To contrast with general MDPs, the value function would be the expected discounted sum of future rewards. But this is consistent with the above equation, since we have

\begin{aligned} q_\ast(a) &= \mathbb{E}\bigg[\sum_{i=0}^\infty R_{t+i}\gamma^i \bigg\vert A_t = a\bigg] \\ &= \mathbb{E}(R_t\vert A_t=a) + \gamma\cdot\mathbb{E}\bigg[\sum_{i=0}^\infty R_{t+i+1}\gamma^i \bigg\vert A_t = a\bigg] \\ &= \mathbb{E}(R_t\vert A_t=a) + \gamma\cdot\mathbb{E}\bigg[\sum_{i=0}^\infty R_{t+i+1}\gamma^i \bigg], \end{aligned}

where the final step follows because $R_i$ is independent of $A_t$ for $i>t$ . Therefore, the expectation of future rewards is constant with respect to $t$ , and so we can set the discount factor $\gamma = 0$ . This is a form of an identity that shows up a lot in the study of MDPs, called the Bellman equation.

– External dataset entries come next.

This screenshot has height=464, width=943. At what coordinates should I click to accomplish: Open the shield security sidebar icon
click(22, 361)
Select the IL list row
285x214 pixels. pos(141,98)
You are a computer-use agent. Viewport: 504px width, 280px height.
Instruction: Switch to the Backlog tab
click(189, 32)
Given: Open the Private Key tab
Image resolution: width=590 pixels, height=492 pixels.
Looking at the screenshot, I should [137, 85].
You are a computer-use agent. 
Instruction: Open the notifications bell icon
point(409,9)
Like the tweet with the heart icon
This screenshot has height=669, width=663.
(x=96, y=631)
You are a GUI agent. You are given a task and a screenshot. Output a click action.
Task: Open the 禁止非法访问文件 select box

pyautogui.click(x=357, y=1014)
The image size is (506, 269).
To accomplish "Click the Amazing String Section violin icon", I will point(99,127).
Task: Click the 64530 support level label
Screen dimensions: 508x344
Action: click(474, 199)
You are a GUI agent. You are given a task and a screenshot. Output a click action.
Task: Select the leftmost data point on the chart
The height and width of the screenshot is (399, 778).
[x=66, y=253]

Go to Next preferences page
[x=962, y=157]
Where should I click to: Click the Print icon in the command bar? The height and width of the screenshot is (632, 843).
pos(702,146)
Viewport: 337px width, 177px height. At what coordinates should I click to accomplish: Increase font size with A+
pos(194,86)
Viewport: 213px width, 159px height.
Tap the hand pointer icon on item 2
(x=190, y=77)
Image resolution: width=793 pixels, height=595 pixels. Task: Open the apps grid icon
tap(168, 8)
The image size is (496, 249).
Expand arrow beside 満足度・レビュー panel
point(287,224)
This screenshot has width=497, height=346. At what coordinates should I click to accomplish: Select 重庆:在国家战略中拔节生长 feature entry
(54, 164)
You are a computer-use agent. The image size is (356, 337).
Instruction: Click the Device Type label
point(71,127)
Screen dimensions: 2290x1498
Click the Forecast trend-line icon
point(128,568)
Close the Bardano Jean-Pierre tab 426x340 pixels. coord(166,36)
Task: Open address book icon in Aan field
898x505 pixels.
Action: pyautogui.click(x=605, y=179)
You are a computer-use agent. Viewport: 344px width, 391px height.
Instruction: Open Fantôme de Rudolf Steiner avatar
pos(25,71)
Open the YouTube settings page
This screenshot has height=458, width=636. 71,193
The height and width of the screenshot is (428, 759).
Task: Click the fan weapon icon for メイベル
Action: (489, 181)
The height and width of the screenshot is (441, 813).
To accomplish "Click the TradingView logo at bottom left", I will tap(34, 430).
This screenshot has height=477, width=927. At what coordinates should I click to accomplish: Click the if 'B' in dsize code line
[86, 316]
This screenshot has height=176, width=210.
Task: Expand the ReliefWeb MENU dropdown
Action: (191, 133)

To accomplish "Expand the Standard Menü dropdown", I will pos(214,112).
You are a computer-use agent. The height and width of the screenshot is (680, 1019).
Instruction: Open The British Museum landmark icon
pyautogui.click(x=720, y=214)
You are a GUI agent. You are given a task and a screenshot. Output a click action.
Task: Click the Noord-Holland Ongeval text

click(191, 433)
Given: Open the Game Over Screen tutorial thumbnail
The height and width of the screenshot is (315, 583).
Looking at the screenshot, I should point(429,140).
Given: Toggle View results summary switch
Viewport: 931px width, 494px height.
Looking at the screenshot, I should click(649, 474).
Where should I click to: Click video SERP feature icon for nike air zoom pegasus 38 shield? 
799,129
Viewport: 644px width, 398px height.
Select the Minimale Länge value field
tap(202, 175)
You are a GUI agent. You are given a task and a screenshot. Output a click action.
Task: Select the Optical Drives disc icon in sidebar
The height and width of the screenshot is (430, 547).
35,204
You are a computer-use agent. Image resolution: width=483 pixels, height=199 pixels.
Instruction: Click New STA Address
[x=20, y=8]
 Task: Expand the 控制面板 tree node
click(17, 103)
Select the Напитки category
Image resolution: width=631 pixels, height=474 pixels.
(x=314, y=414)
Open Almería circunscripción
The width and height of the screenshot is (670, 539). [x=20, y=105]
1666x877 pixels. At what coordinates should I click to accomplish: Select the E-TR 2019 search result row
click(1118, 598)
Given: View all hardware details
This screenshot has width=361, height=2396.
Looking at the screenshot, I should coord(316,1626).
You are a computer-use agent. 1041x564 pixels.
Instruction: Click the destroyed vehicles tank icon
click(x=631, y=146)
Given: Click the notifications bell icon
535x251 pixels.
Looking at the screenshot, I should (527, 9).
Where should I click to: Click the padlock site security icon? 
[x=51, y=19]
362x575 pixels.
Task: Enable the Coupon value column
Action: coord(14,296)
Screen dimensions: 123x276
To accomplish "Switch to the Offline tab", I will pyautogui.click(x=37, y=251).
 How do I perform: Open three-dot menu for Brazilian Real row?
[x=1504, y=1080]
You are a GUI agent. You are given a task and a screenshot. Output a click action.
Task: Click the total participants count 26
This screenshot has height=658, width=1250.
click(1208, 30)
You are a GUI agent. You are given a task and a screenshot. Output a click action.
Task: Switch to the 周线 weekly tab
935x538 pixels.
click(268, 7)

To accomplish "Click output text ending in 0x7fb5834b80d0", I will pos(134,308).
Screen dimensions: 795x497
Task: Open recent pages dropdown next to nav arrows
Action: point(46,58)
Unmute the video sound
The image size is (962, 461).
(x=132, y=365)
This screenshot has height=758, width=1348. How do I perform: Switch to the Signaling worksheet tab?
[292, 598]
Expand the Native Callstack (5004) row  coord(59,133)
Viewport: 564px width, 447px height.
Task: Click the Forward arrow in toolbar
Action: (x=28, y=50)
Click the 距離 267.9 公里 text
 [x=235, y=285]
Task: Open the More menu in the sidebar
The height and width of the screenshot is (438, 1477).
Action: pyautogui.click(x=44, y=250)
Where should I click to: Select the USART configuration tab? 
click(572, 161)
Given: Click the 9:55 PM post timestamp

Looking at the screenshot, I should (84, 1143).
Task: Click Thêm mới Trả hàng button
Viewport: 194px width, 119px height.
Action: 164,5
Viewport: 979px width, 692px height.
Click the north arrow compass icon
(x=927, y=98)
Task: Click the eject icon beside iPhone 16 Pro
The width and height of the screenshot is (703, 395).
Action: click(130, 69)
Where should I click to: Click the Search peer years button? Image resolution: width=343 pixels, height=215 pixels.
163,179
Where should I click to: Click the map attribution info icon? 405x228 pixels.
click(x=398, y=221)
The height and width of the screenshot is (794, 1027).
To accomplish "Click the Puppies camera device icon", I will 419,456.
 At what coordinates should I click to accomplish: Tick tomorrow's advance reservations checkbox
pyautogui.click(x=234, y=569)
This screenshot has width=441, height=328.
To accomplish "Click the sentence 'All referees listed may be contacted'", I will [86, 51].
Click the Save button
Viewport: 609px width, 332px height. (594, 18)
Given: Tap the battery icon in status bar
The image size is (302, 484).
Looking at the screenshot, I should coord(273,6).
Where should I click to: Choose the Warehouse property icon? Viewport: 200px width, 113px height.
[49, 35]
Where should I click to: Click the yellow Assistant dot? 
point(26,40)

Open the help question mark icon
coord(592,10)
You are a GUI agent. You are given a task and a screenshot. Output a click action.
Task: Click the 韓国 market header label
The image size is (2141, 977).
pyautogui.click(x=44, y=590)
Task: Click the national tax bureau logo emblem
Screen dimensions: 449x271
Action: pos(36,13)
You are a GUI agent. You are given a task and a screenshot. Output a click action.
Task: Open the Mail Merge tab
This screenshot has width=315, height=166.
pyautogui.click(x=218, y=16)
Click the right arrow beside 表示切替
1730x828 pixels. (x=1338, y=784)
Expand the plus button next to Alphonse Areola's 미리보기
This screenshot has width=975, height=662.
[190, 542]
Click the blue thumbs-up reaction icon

Note that actions and rewards are random variables. This is to allow us to model complex systems as stochastic if there are two many factors to allow for a deterministic model. This will be the case for all RL systems that I read about in this book. The goal for multiarmed bandit problems will be to estimate $q_\ast$ , because once the value function is known, the optimal strategy is to pick the action which maximizes $q_\ast$ . In the next sections, we will define an estimator $Q_t(a)$ for $q_\ast(a)$ that we update as we play. Using stochastic policies that allow us to explore, we can iteratively improve the estimator and hope for convergence.

Action-Value Methods

The most obvious estimator for $q_\ast$ is the historical average of rewards when action $a$ was taken:

Q_t(a) = \frac{\sum_{i=0}^{t-1}R_i\cdot\mathbb{1}_{A_i=a}}{\mathbb{1}_{A_i=a}}.

Using this value function, we can define various policies:

Greedy - Define $A_t = \text{argmax}_aA_t(a).$
$\epsilon$ -greedy_ - For fixed $\epsilon\in(0,1)$ , let $A_t = \text{argmax}_aA_t(a).$ with probability $1-\epsilon$ and let $A_t$ be chosen uniformly from the remaining actions with total probability $\epsilon$ .

Those are defined in the book. Another one that comes to mind is to select actions according to the distribution $\mathbb{P}(a) = \text{softmax}(Q_t(a))$ .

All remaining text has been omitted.